3. one engine may deploy semantic sets more pervasively (in anchor text, across sites at context of backlink, etc) than another, so that on-page-content-factors may be more important than traditional on-page factors. What exactly are you measuring when you see meta tags have an impact? Their keyword density etc or the semantic relevance to the SERP competition? I vote the latter when talking about Google.

As Nick reflected, link building may buy you credits across the board and thus be a better investment.

Google Patent

the goog patent is probably the best bet for finding quality indicators that may be in use.

Yep!

I like the concept, but my research shows they *don't* do this.
My only quibble with your list would be the accesskeys - current feeling is that they cause more problems for those who would theoretically use them than they solve...

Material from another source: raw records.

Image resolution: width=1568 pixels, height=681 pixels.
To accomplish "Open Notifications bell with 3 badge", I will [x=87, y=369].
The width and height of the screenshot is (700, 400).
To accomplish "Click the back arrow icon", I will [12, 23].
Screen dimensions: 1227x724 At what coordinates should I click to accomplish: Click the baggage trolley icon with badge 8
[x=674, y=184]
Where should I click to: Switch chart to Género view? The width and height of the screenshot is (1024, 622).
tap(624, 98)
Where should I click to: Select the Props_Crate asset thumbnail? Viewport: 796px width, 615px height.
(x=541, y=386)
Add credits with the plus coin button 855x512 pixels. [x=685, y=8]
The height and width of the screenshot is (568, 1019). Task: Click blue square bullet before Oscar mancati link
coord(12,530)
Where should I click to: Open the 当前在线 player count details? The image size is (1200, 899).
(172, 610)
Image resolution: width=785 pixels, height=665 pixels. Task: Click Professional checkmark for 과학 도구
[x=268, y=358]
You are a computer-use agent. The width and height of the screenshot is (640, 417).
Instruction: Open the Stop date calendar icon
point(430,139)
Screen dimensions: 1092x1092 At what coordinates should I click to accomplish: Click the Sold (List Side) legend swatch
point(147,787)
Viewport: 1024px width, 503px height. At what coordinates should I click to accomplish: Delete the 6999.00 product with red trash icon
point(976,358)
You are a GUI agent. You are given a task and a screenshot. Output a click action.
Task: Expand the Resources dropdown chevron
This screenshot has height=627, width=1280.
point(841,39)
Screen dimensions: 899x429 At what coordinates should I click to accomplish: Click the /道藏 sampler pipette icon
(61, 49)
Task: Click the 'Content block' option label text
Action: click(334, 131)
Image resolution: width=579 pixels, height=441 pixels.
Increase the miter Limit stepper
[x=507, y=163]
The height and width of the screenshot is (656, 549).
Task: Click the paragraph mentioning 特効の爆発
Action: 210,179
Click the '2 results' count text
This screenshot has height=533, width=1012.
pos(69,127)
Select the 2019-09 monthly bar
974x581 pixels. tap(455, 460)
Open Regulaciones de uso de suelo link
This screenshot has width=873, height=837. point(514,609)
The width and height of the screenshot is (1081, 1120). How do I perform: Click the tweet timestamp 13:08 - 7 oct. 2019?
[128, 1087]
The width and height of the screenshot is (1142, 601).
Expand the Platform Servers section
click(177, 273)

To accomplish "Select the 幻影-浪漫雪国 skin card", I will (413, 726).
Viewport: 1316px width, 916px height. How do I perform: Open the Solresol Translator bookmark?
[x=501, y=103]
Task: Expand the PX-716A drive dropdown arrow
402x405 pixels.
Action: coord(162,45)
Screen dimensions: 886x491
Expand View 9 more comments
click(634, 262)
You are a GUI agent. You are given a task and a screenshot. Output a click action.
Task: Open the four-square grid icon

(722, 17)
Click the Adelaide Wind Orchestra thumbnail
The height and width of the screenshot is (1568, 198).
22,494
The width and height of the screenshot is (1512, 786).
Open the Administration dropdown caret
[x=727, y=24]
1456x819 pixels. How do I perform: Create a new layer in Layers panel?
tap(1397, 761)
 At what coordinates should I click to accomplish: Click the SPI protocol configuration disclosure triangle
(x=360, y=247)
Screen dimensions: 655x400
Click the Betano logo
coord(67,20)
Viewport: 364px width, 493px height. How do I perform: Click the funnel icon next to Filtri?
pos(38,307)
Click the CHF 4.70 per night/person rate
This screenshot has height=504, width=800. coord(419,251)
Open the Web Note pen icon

on page op has been replaced

on page op has been replaced by link bait tactics imo

I'm with Natasha

All of the things you're listing are signs of a good page -- to me. That doesn't mean a search engine cares, and I've certainly never seen any evidence that they do.

On-page optimization is, for the most part, about targeted content (visible to users and spiders) and making sure it's accessible to spiders.

The fact that I try to use valid code, remove formatting and put it into CSS, get rid of nested tables, use proper document structure, etc. means that I want to make the pages cross-browser compliant, fast to load and easy for clients to update in the future. I don't do it because I think it's what the SEs want.

"My website brings all the clicks to the Yard"

... sang to Kelis' "milkshake"

Thanks for posting this Andy. I think this will spark a great discussion.

Intresting theory... But... "My Mom & Pop Site ranks higher than Yours"...

With the exception of:

outbound links (these might be the biggest IMHO -- not only to put your site in its topical neighborhood, but also just a plain old GOOD neighorhood)

Most Mom and Pop sites (which still rank higher than most corporate ((sp?)) sites) don't employ any of those tactics.

They host their site on the cheapest host. Have no clue what a doctype is... Stylesheet: They don't need no stinking stylesheet.. and valid code!!! Please... Yet they still rank high...

So that still leaves us where...

Natasha "That Girl From Marketing" Robinson